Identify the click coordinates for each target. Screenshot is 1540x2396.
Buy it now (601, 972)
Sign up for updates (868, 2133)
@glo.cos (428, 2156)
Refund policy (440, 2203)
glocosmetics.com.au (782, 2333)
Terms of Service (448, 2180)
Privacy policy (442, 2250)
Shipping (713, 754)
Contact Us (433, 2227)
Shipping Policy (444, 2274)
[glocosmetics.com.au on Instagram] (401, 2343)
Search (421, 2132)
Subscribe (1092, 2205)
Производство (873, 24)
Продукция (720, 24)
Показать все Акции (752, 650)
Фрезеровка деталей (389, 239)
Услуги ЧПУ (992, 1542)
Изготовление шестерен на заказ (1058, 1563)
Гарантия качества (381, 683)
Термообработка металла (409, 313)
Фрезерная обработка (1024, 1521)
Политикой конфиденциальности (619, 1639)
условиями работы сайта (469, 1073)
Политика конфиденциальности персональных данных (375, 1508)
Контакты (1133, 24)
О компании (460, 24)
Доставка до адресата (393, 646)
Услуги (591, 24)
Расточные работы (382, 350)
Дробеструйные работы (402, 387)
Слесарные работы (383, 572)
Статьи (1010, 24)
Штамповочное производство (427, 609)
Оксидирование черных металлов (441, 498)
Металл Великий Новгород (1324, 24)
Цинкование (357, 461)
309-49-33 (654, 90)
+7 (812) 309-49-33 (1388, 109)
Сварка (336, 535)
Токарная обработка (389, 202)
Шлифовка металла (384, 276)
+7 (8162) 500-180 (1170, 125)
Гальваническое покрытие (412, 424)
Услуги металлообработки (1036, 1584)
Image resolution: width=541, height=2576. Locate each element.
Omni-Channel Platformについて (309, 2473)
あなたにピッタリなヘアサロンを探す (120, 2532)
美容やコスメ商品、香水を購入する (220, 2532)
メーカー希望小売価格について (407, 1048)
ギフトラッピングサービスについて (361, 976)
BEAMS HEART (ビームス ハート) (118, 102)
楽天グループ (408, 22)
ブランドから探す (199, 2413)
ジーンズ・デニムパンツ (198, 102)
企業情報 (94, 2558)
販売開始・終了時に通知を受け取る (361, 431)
+===+
> _EXERCISE BRIEF_: The lines to return are those in the records above that hold the word "glocosmetics".

> _TASK SOLUTION_:
glocosmetics.com.au (782, 2333)
[glocosmetics.com.au on Instagram] (401, 2343)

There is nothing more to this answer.